Hunt
too, as if hearing something, hides himself. Silently a shadowy
procession moves from Town Brook, carrying pelts and fishing
apparatus. A canoe is borne on the shoulders of two of them.
They put the canoe down and all gather in a group to prepare for
the day's fishing.
All unconscious of danger, they lay their weapons aside. Hunt
rises and signals to his men, who quickly fall upon the Indians
as they try to flee. Several stagger across the field fatally
wounded, while most of the men are captured and bound. After
they gag the Indians they force them toward the water's edge
where a boat is waiting. As the group disappears, or is seen as
a band of faint shadows, the despairing figure of Tisquantum,
bound and struggling, is brought into relief.
There is darkness for a brief time then, as the lights come
slowly on, they reveal an absolutely empty space where before
were seen activity and plenty. The music for this scene,
composed by Henry F. Gilbert, was of a character at once weird,
awe-inspiring, almost magical, portraying by tone as plainly as
by words the scene of desolation, sickness and death. It seemed
as if there were an increasing sense of indefinite fear - a deep
impression of solemnity and gravity, as if we were conscious of
contact with the eternities.
A change as unusual as it was unwholesome came upon the ocean.
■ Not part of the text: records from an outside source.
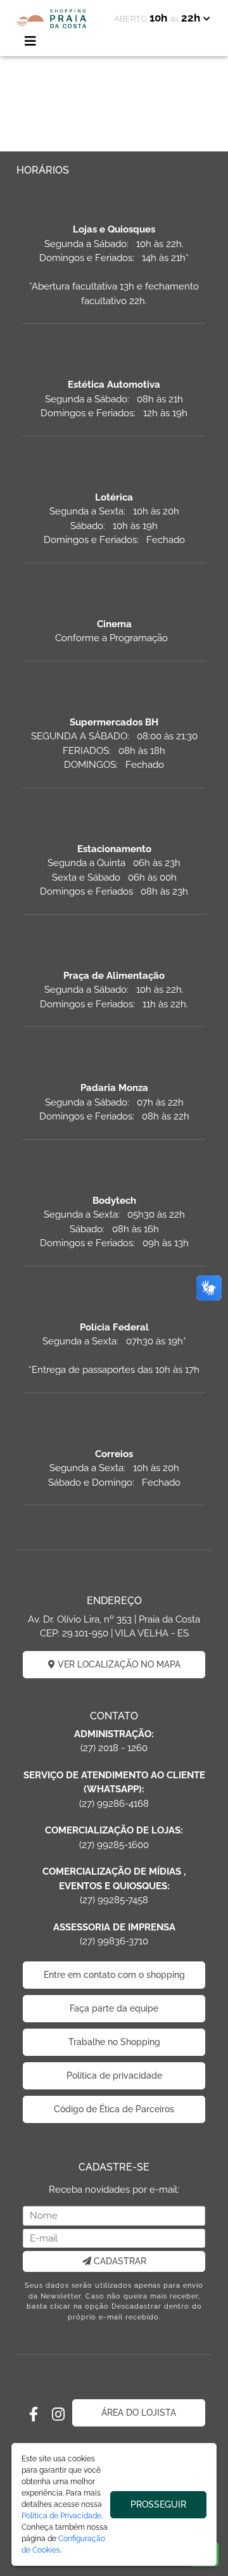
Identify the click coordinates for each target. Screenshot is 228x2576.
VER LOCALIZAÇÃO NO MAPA (117, 1664)
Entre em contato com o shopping (114, 1975)
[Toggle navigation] (30, 41)
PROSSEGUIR (158, 2504)
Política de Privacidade (61, 2515)
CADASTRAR (118, 2261)
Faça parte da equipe (114, 2008)
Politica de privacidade (114, 2075)
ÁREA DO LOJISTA (138, 2412)
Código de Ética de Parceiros (114, 2109)
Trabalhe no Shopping (114, 2042)
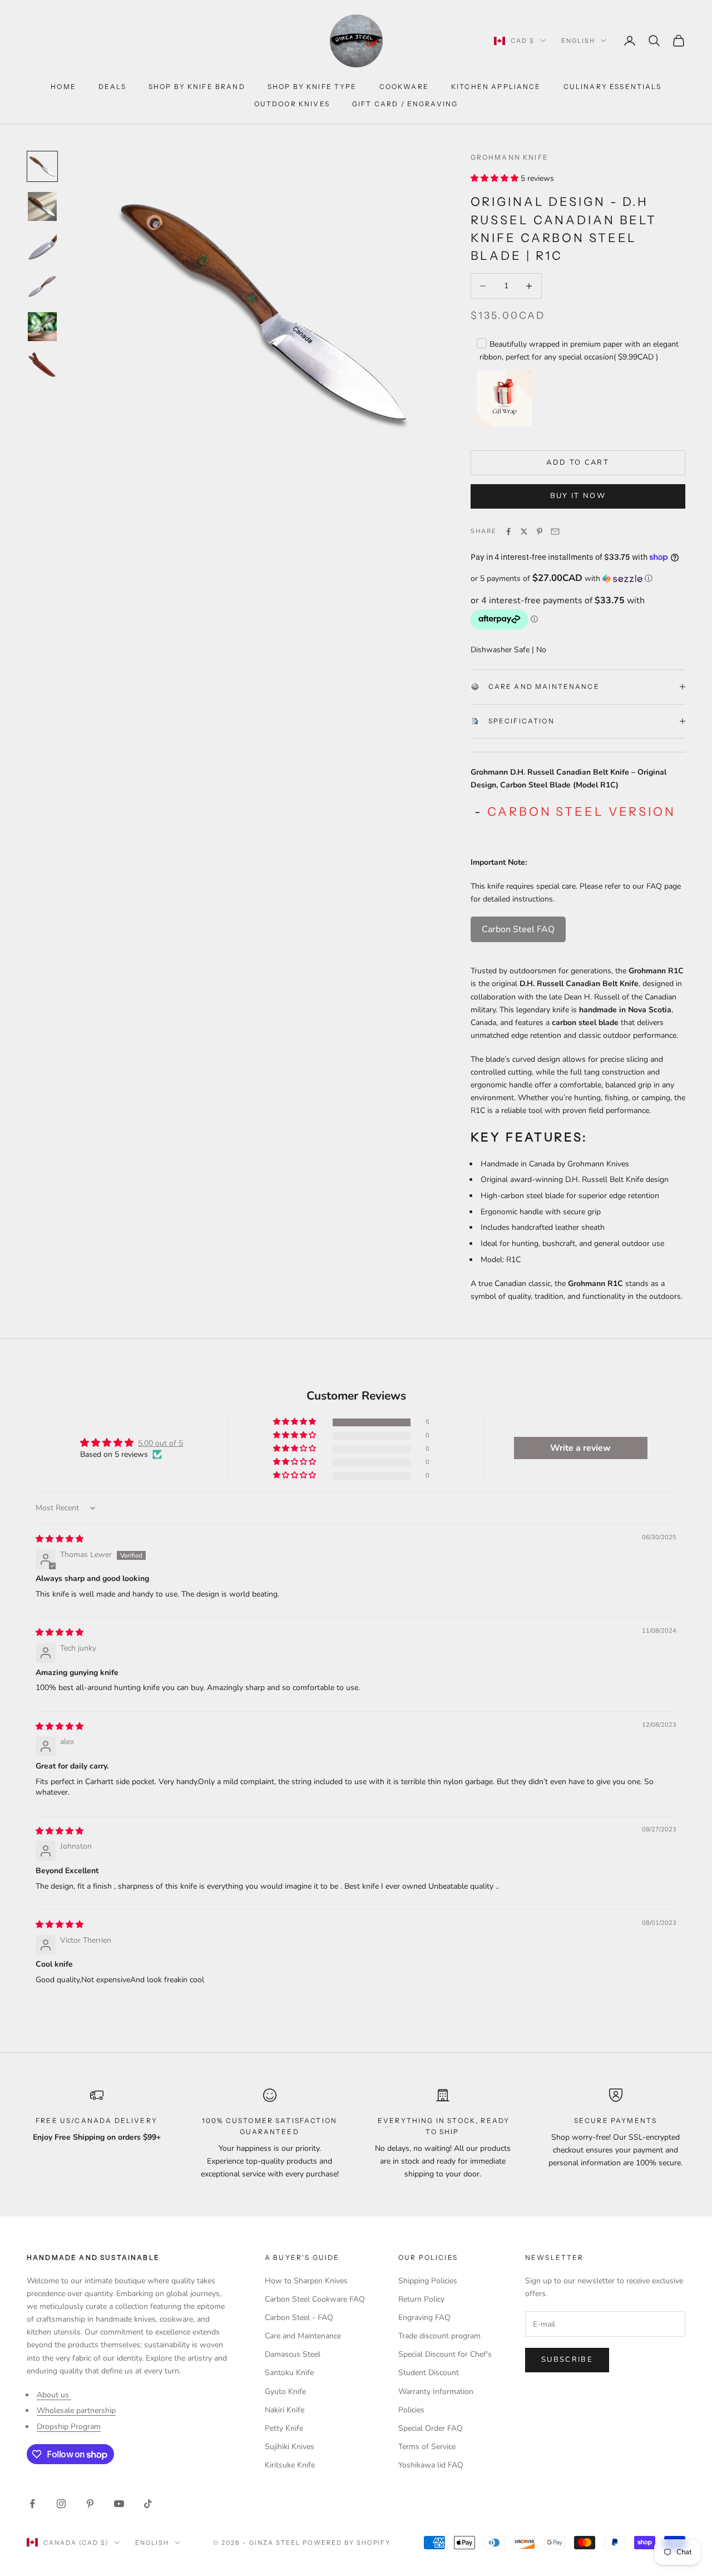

"As the lights touched the water a purple glow that was to it
like the ashen hue that beclouds the face of the dying. A filmy
green spread over the land and there seemed to arise a miasmatic
vapor like the breath of a brooding pestilence, which clung
clammily to the earth and dulled all life." Every one felt the
presence of trouble impending; one grave question breathed forth
from the haunting music and, unspoken, trembled on every lip;
one overmastering idea blended with and overpowered all others.
"The land and sea were both sick, stagnant, and foul, and there
seemed to arise from their unfathomable depths, drawn by the
weird power of the music, horrid shapes that glared steadily
into the strange twilight they had arisen to."
"Such a morbific, unwholesome condition" cast upon land and sea,
and music that seemed to breathe forth such despair and
desolation, could not but deeply move the audience.
One breathes more freely when the light falls upon a group of
ten Englishmen, who appear in single file at the right. Thomas
Dermer seems engaged in a very spirited conversation with
Samoset, an Indian, while Tisquantum, another Indian, follows
and seems absorbed in his own thoughts. While Dermer is engaged
in conversation, a group of sailors pass near the water's edge,
where they drop their burdens. They gaze out on the water as if
looking for a boat. Tisquantum goes past Dermer and Samoset and
stands looking off across the harbor, deep in gloomy thought.
>From out there, as darkness closes about the lonely figure on
the shore, there is borne to our ears by the night wind the
distant sound of voices chanting early sixteenth century music.
The music continues while the various characters appear, and
finally grows fainter until it can no longer be heard. A young
boy appears on the left as if on his way to his morning labor.
He is driving a horse that is hitched to a crude plow. There
enters from the right a group of seven men and five women, who
wear the costumes of religious pilgrims. They have the staff,
the script, and the water bottle. Two of the number have been to
Rome, for they wear the palm; two others show that they have
been to Compostella, for they wear the shell; while two others
have the bottle and bell, proving that they have been to
Canterbury.
The next scene represented the Fleet Prison on the night of
April 5, 1593. Two heaps of straw are seen, on which a man in
Puritan garb is seated, writing rapidly. By the other heap sits
a man on a stool, who is correcting some written pages. Both men
wear chains. A woman stands by the second man with some papers.
She seems to be waiting for the other sheets which the man is
writing. As he passes the last to her she hides them all in the
bosom of her dress.
The next scene represents the Opposition, 7603. The lights are
suddenly turned, on revealing a flurry of children and young
people across the field, from left to right, and the sound of
gay music from the point toward which the children are running.
The field fills rapidly with some hundreds of people - men, women
and children, of all types and kinds. From the right to the
triumphant march, King James enters in royal progress.
Space forbids us to relate the various scenes portrayed upon
this wonderfully well-illuminated field. No one who witnessed
this wonderful production can ever forget the solemn
impressiveness of its closing scenes. A voice is heard coming
from the rock, "As one candle may light a thousand, so the
lights here kindled have shone to many, yea! in some sort, to
our whole nation."
As Bradford gazes out in the distance, the lights now
penetrating more deeply reveal in turn, George Washington and
Abraham Lincoln. The clear voice of Washington repeats these
significant words: "The basis of our political system is the
right of the people to make and to alter their constitution of
the government." Then the deep, calm voice of Lincoln is heard
to say: "Government of the people, for the people, and by the
people, shall not perish from the earth."
As Lincoln finishes speaking, two men in modern dress come
toward the rock, looking seaward.
The first speaker:
"This was the port of entry of our Freedom.
Men brought it in a box of alabaster
And broke the box and spilled it to the West,
Here on the granite wharf prepared for them.